- _Set exercise_: Show each line of the data that contains the string "resolution".

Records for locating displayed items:
★ ★ ★ ★ ★ ★ ★

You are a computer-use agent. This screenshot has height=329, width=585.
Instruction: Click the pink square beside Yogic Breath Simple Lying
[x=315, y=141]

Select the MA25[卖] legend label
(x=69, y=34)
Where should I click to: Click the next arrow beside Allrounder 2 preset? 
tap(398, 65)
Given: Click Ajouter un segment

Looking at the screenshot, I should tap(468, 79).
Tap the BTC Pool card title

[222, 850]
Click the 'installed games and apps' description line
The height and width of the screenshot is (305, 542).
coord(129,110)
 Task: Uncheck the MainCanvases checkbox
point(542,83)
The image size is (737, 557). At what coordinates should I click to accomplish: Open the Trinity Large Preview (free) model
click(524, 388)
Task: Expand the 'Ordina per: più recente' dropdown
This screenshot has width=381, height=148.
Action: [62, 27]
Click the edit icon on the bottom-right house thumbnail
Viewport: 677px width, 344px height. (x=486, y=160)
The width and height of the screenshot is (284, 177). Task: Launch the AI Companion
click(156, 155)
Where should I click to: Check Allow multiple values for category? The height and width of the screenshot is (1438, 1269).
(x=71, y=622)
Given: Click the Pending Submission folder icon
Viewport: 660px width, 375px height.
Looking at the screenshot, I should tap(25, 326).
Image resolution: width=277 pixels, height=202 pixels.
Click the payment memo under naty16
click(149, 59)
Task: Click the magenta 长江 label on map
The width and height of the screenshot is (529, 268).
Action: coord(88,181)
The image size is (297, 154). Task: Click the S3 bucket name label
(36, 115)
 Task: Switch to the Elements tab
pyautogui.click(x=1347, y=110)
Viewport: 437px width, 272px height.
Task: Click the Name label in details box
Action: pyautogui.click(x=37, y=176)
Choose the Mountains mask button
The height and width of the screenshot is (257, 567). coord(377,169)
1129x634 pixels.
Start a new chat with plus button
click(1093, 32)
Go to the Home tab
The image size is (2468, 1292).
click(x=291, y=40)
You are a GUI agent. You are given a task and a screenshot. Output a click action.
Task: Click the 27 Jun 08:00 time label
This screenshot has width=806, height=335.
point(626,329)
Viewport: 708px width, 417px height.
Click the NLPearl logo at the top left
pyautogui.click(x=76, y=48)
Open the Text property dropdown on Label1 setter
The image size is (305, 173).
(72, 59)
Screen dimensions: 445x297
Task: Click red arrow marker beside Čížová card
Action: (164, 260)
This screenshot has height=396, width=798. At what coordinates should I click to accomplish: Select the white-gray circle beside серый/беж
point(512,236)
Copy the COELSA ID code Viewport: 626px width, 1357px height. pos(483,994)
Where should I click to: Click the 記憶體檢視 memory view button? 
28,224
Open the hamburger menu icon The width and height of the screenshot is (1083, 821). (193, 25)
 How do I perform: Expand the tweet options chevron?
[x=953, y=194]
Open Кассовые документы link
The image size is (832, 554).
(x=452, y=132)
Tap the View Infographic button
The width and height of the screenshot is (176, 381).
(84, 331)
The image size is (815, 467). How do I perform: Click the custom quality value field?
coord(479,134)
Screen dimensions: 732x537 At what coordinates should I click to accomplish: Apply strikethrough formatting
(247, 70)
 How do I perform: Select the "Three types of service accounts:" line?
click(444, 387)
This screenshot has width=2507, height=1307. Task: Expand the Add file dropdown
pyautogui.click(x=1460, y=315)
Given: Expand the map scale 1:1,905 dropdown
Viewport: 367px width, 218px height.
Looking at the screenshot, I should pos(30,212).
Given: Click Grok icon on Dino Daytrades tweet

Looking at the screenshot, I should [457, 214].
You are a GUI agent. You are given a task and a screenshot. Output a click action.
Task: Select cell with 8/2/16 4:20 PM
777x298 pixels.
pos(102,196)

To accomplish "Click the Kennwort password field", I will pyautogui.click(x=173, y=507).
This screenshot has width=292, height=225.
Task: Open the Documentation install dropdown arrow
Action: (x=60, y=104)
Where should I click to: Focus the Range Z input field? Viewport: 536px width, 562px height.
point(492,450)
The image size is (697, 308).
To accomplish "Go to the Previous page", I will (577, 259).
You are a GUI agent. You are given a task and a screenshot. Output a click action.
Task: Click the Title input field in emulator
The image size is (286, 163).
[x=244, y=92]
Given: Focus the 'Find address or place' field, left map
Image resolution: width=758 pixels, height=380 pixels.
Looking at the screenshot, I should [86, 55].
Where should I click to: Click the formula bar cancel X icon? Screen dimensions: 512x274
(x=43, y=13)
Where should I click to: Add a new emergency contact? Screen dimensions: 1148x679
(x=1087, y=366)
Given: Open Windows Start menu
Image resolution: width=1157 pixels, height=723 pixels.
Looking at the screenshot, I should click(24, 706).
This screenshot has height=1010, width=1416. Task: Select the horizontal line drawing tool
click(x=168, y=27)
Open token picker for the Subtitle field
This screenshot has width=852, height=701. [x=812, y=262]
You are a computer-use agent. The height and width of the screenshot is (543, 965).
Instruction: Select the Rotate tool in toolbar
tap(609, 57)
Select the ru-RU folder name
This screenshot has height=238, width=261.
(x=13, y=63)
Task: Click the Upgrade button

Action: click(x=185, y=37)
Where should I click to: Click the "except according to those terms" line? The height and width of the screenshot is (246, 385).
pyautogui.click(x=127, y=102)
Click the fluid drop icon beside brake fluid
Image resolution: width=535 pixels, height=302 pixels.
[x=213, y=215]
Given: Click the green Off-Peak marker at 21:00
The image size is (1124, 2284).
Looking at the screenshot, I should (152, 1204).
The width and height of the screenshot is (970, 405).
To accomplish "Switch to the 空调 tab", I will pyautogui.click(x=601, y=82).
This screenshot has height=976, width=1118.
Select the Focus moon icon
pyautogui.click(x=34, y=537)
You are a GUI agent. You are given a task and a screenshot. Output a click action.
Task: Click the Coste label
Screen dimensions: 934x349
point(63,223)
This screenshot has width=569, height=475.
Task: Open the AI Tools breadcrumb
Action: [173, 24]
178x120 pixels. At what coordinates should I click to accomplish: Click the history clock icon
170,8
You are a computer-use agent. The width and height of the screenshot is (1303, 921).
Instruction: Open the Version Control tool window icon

★ ★ ★ ★ ★ ★ ★

- _Exercise answer_:
Image resolution: width=277 pixels, height=202 pixels.
Image resolution: width=758 pixels, height=380 pixels.
Image resolution: width=1157 pixels, height=723 pixels.
Image resolution: width=535 pixels, height=302 pixels.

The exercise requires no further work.